- _Exercise_:
In the entries below, change "Identify the location of" to "Point out the location of" and leave every other word unaltered.

[Records from a pointing dataset]
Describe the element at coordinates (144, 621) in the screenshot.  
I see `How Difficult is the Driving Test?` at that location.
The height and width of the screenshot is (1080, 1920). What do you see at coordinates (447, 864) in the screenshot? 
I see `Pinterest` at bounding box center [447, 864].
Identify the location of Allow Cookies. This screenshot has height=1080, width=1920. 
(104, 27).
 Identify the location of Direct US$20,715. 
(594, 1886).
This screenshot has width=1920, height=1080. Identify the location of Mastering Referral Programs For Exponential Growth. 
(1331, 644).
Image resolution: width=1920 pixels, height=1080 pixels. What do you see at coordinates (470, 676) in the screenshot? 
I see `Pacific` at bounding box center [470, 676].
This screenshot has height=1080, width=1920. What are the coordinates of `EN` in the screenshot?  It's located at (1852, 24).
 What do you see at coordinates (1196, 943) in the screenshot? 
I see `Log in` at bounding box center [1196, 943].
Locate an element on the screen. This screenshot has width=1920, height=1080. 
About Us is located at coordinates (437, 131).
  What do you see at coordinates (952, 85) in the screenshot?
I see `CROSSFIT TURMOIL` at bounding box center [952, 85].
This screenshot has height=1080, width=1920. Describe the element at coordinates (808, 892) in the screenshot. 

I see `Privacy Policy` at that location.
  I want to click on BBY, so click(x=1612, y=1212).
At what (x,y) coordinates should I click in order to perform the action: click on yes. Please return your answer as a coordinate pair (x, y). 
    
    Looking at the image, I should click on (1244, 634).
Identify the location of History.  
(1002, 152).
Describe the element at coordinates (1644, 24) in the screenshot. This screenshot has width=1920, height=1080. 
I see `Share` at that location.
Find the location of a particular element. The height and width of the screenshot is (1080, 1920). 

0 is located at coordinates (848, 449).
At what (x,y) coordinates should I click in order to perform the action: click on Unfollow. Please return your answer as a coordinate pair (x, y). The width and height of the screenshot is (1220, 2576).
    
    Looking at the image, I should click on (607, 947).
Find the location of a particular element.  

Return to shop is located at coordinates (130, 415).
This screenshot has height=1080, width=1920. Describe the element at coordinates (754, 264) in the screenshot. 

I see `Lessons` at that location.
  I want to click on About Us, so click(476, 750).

- _Solution for this exercise_:
Describe the element at coordinates (144, 621) in the screenshot.  
I see `How Difficult is the Driving Test?` at that location.
The height and width of the screenshot is (1080, 1920). What do you see at coordinates (447, 864) in the screenshot? 
I see `Pinterest` at bounding box center [447, 864].
Point out the location of Allow Cookies. This screenshot has height=1080, width=1920. 
(104, 27).
 Point out the location of Direct US$20,715. 
(594, 1886).
This screenshot has width=1920, height=1080. Point out the location of Mastering Referral Programs For Exponential Growth. 
(1331, 644).
Image resolution: width=1920 pixels, height=1080 pixels. What do you see at coordinates (470, 676) in the screenshot? 
I see `Pacific` at bounding box center [470, 676].
This screenshot has height=1080, width=1920. What are the coordinates of `EN` in the screenshot?  It's located at (1852, 24).
 What do you see at coordinates (1196, 943) in the screenshot? 
I see `Log in` at bounding box center [1196, 943].
Locate an element on the screen. This screenshot has width=1920, height=1080. 
About Us is located at coordinates (437, 131).
  What do you see at coordinates (952, 85) in the screenshot?
I see `CROSSFIT TURMOIL` at bounding box center [952, 85].
This screenshot has height=1080, width=1920. Describe the element at coordinates (808, 892) in the screenshot. 

I see `Privacy Policy` at that location.
  I want to click on BBY, so click(x=1612, y=1212).
At what (x,y) coordinates should I click in order to perform the action: click on yes. Please return your answer as a coordinate pair (x, y). 
    
    Looking at the image, I should click on (1244, 634).
Point out the location of History.  
(1002, 152).
Describe the element at coordinates (1644, 24) in the screenshot. This screenshot has width=1920, height=1080. 
I see `Share` at that location.
Find the location of a particular element. The height and width of the screenshot is (1080, 1920). 

0 is located at coordinates (848, 449).
At what (x,y) coordinates should I click in order to perform the action: click on Unfollow. Please return your answer as a coordinate pair (x, y). The width and height of the screenshot is (1220, 2576).
    
    Looking at the image, I should click on (607, 947).
Find the location of a particular element.  

Return to shop is located at coordinates (130, 415).
This screenshot has height=1080, width=1920. Describe the element at coordinates (754, 264) in the screenshot. 

I see `Lessons` at that location.
  I want to click on About Us, so click(476, 750).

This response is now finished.